Lack of awareness is no defense
Those who can be held responsible for the fraud include not only the individuals or companies that committed the act but also those who actually received the government funds even if they were unaware of the specific false claims made on their behalf. For instance, the law would hold a health care provider accountable for fraudulent claims submitted by its billing company because it must properly supervise those who submit claims on its behalf.
Congress passed the original False Claims Act in 1863 to prosecute manufacturers that sold the Union army defective supplies. It amended the statute in 1986 to provide harsher penalties for wrongdoers and greater rewards for whistle-blowers.
In the early years of the amended law, most cases involved defense contractors. But in the past year, only one-fourth have been related to the defense industry. About 40% of the lawsuits were against health care providers.
To avoid or minimize liability under the False Claims Act, health care providers should:
• Carefully choose outside companies to perform functions such as billing. Be wary of any that promise to maximize recoveries far beyond the norm. You will be held liable for any fraudulent claims contractors make in your behalf.
• Closely supervise contractors and employees to ensure they are aware of and are following all government regulations regarding filing Medicare claims.

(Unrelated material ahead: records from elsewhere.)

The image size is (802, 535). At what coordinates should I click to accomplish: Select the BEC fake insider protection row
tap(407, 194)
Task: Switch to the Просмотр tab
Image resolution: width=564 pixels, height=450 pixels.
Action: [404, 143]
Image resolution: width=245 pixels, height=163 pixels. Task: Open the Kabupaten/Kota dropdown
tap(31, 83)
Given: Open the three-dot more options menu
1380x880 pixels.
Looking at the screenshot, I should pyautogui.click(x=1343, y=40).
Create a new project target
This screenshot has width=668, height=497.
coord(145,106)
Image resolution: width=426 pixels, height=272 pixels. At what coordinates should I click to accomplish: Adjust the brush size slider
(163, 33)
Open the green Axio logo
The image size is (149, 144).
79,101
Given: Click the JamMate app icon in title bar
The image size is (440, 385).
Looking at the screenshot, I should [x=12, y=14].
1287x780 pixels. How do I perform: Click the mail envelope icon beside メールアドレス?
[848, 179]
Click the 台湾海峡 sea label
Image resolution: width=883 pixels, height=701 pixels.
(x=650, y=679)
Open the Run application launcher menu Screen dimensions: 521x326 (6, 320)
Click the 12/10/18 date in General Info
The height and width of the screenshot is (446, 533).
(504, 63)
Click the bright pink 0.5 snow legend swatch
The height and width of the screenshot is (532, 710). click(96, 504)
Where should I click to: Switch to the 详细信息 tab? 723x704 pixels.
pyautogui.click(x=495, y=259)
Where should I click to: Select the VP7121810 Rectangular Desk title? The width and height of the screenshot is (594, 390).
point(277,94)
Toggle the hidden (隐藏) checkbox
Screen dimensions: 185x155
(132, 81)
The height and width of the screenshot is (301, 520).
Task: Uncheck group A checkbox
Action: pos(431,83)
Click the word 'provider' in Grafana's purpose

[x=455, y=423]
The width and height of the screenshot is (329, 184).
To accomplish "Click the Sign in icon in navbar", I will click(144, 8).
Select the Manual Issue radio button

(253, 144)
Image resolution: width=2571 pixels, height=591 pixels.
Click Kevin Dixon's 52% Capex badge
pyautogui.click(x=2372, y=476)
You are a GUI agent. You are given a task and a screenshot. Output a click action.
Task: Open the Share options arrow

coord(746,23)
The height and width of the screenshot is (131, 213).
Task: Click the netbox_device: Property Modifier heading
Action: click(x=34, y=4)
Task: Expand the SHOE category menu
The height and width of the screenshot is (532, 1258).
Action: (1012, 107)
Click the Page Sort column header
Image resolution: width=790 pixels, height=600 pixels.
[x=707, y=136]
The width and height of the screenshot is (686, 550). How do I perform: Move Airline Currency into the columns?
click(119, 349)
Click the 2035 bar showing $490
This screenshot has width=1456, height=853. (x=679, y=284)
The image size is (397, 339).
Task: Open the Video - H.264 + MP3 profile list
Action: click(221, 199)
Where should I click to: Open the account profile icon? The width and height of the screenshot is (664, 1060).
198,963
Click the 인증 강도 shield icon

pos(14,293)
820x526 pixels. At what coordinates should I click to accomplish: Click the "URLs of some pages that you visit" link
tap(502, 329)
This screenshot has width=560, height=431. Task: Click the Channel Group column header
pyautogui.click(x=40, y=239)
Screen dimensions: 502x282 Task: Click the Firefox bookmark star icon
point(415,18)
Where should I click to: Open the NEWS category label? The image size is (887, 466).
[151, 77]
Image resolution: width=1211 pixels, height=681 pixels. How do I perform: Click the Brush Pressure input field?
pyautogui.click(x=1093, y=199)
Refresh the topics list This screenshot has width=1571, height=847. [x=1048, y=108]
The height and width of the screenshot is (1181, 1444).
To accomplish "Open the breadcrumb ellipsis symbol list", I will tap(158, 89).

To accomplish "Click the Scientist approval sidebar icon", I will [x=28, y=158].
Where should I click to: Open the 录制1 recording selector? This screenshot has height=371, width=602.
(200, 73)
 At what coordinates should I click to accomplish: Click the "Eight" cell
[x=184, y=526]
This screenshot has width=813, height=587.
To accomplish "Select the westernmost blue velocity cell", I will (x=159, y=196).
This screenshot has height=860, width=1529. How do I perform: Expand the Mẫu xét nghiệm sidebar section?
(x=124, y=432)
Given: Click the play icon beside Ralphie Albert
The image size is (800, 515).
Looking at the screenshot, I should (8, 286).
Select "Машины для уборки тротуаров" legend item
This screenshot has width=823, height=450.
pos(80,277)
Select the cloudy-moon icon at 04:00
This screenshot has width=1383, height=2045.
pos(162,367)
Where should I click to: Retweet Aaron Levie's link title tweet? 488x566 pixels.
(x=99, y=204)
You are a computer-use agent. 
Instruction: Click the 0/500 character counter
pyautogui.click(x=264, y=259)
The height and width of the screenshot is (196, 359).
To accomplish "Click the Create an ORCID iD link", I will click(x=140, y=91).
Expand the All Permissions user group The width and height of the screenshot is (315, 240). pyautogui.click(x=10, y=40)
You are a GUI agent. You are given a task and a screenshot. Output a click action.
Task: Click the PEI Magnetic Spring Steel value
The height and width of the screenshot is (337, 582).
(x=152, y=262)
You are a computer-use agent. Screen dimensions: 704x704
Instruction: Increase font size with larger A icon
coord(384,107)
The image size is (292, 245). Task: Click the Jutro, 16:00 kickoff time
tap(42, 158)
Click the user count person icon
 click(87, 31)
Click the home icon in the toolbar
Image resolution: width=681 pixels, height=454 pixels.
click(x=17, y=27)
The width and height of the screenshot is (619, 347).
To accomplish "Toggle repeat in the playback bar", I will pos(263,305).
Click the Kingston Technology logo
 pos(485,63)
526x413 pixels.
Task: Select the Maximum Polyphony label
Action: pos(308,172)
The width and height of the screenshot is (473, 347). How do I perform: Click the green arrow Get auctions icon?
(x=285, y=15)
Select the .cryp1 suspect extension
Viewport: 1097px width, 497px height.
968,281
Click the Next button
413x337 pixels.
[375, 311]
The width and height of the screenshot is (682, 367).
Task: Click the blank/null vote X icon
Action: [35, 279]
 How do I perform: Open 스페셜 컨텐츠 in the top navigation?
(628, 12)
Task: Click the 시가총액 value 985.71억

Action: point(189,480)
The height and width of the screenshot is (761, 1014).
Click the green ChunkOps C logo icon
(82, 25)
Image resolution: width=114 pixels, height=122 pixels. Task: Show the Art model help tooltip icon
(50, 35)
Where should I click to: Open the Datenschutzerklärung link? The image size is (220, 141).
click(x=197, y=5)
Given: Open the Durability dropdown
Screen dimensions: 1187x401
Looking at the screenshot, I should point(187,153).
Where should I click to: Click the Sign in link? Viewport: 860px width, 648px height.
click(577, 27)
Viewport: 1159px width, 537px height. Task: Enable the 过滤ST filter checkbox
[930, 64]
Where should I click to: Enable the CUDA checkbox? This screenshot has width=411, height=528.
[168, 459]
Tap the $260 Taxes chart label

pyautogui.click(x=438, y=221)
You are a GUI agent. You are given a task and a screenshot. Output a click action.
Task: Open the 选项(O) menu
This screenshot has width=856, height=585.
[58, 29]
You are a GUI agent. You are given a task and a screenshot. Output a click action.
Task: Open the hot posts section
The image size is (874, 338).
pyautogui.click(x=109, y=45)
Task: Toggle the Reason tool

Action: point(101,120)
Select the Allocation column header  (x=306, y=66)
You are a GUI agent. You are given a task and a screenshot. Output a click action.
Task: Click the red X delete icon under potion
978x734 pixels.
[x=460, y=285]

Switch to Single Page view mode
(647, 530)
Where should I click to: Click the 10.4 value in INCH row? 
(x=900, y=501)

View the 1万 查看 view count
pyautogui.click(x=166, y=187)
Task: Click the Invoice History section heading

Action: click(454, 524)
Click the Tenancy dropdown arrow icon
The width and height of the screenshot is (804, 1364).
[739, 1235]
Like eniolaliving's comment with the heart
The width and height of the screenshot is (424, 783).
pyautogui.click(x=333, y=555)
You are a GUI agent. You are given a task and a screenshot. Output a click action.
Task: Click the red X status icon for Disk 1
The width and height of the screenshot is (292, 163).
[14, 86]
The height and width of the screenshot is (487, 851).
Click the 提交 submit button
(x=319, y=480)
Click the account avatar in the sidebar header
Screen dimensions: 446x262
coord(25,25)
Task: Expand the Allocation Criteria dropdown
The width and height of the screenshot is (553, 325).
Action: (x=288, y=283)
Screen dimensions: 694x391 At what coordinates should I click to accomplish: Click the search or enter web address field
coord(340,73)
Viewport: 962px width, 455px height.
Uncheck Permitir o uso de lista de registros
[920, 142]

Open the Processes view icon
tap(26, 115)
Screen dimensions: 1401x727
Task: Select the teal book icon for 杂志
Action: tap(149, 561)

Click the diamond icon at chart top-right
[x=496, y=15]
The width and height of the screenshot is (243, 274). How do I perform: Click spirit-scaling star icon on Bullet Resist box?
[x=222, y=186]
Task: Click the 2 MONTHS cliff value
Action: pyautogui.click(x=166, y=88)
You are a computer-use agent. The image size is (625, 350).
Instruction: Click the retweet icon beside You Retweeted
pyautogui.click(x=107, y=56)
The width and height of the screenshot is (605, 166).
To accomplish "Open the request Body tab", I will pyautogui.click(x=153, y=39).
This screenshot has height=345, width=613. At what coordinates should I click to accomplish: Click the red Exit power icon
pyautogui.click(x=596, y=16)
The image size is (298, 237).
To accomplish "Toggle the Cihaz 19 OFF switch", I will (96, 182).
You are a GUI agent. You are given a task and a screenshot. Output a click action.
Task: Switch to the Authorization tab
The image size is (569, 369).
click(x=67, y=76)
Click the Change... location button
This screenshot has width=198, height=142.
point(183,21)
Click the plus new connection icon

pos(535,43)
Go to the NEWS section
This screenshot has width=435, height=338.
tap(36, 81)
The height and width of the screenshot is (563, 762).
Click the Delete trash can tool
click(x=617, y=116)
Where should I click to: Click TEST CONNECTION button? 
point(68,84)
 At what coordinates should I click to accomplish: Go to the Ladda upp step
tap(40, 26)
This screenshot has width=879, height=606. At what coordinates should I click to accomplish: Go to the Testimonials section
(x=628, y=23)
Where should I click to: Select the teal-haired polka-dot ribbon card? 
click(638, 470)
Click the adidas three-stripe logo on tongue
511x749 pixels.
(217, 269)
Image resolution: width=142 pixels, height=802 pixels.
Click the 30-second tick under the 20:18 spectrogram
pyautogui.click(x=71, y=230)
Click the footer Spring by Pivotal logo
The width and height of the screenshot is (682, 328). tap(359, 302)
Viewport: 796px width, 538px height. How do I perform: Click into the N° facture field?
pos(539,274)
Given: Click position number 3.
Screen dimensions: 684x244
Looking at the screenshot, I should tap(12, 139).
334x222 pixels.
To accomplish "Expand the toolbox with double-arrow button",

• Create a corporate culture that rewards whistle-blowers for reporting wrongdoing. Many, if not most, whistle-blowers who have filed lawsuits have done so only after being harassed, ostracized, or punished when they reported the problem to their managers.
• Respond rapidly and appropriately once wrongdoing is reported and act to prevent further problems.
• Do not offer or accept any freebies (such free rent or products) or other benefits (such as a research grant) that could be characterized as incentives or rewards for patient referrals.
• Consider reporting false claims yourself.
This is a matter of trying to cut your losses. Hospitals and other health care providers that voluntarily disclose to the government that they may have made false Medicare claims could have to pay at least double the government’s losses. But that can be far less than the triple damages and the $5,000 to $10,000 per claim the government is entitled to if someone else reports the fraud.